Objective » Please rewrite the data below with "previous" swapped for "prior" and everything else left unchanged. Leave the pictures out of your answer.

(Item position data)
:::
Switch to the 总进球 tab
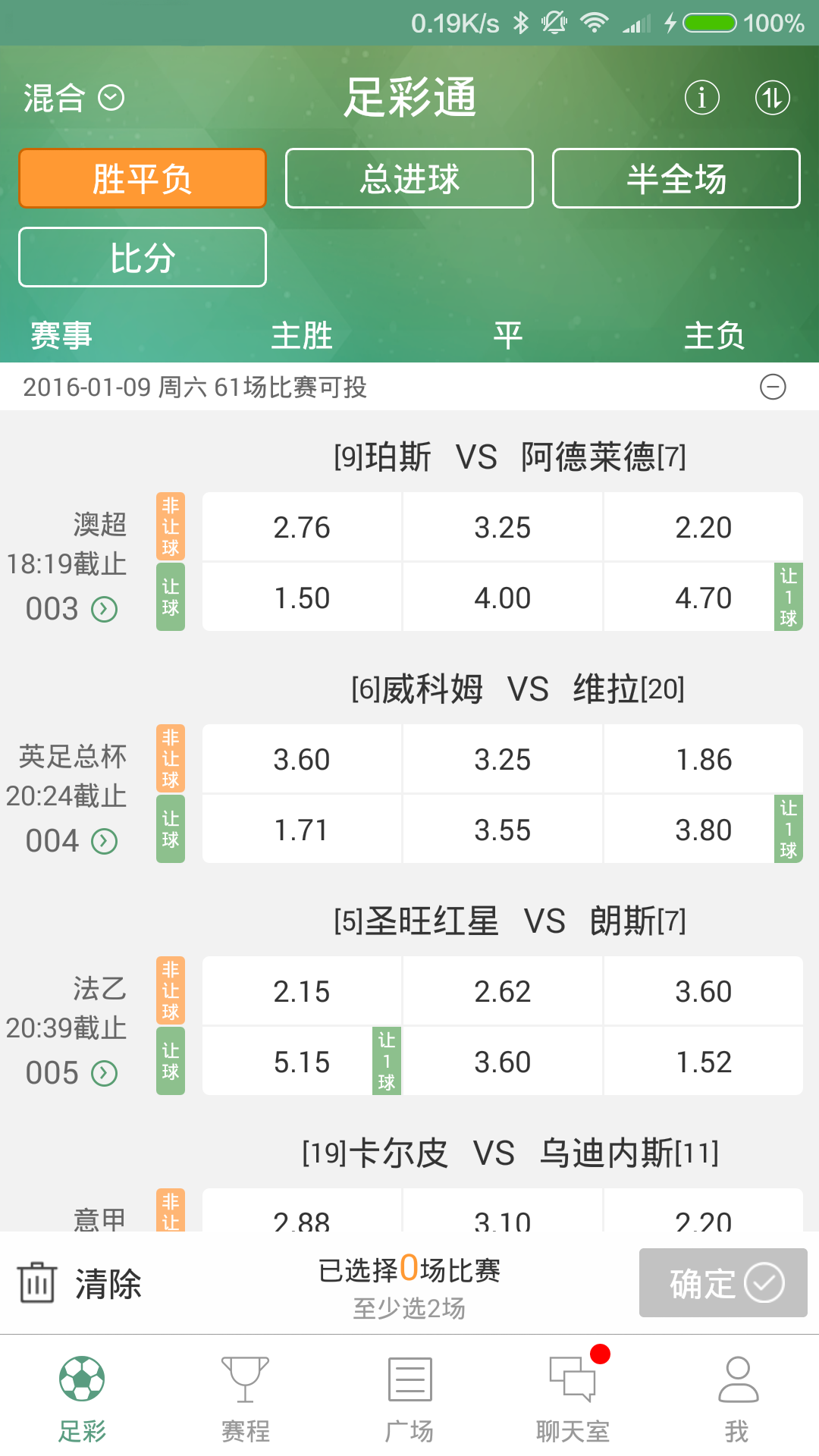819x1456 pixels. pyautogui.click(x=410, y=178)
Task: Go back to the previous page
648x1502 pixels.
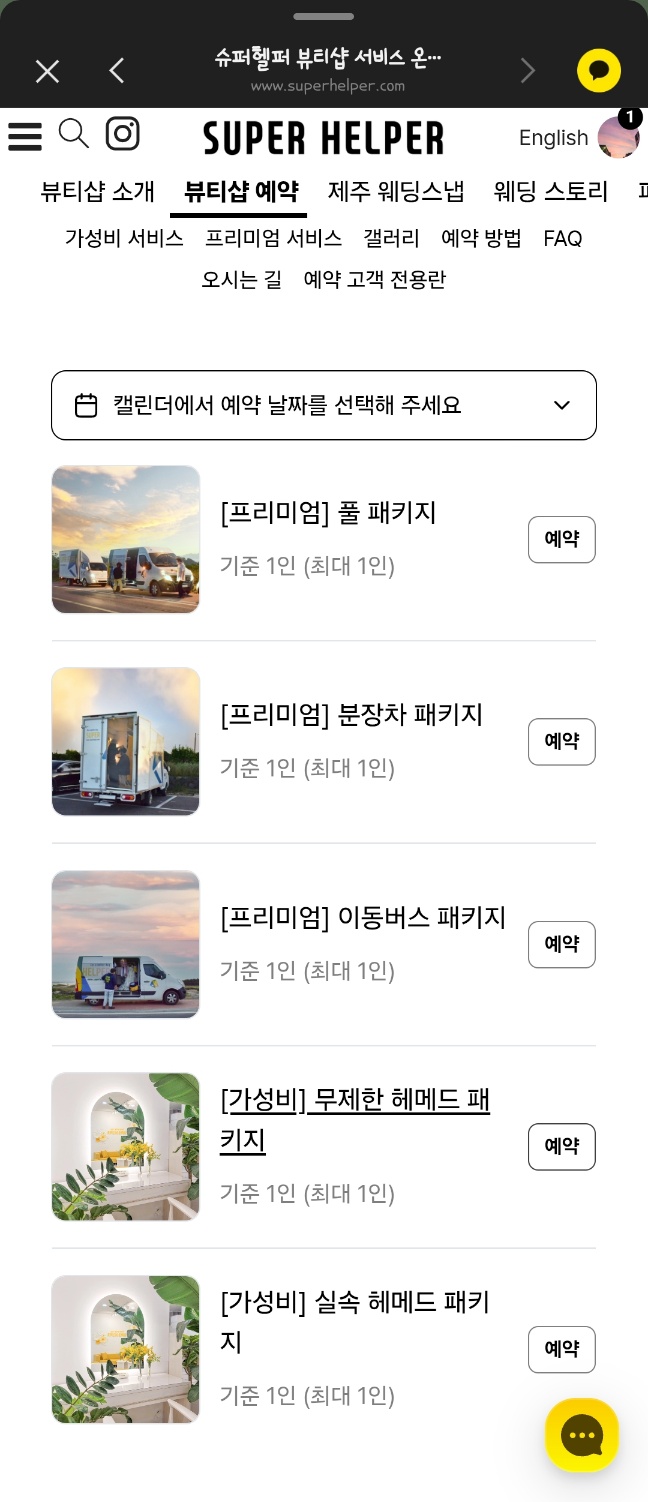Action: click(x=117, y=71)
:::
Solution to this problem »
Switch to the 总进球 tab
819x1456 pixels. pyautogui.click(x=410, y=178)
Task: Go back to the prior page
648x1502 pixels.
Action: click(x=117, y=71)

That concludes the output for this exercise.